PROVIDED ENTRIES:
__________

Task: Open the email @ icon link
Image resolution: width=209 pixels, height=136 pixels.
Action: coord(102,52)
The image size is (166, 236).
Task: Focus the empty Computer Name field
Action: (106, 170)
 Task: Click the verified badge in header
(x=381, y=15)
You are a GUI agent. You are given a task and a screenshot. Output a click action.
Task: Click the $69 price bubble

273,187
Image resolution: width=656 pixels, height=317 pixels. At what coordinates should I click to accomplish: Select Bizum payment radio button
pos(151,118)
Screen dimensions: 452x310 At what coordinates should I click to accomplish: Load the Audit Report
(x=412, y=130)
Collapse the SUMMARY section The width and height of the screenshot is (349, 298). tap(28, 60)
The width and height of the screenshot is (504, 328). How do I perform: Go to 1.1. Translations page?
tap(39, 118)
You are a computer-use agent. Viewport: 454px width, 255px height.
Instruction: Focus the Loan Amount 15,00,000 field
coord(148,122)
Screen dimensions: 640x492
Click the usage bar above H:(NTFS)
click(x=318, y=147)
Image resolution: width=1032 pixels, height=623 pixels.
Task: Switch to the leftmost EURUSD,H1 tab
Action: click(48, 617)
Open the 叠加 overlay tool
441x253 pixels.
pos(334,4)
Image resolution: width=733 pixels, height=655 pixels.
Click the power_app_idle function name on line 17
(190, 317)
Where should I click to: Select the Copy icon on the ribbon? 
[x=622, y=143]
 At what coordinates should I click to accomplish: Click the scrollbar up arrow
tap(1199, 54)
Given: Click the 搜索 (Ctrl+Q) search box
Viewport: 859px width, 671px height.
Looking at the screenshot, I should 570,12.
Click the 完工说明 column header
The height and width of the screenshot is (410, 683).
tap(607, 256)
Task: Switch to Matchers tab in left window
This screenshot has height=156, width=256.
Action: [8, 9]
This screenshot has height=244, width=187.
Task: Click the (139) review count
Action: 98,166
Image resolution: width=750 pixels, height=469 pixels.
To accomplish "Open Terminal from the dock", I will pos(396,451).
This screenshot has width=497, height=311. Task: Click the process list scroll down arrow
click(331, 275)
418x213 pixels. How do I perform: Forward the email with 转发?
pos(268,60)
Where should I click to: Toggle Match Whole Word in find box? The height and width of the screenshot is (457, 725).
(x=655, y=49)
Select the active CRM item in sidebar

__________

WHAT TO PRODUCE: Out of the entries above, write out only the lines between the line holding "Image resolution: width=733" and the line holding "Click the 完工说明 column header", inclusive, each exactly as given.

SOLUTION BELOW:
Image resolution: width=733 pixels, height=655 pixels.
Click the power_app_idle function name on line 17
(190, 317)
Where should I click to: Select the Copy icon on the ribbon? 
[x=622, y=143]
 At what coordinates should I click to accomplish: Click the scrollbar up arrow
tap(1199, 54)
Given: Click the 搜索 (Ctrl+Q) search box
Viewport: 859px width, 671px height.
Looking at the screenshot, I should 570,12.
Click the 完工说明 column header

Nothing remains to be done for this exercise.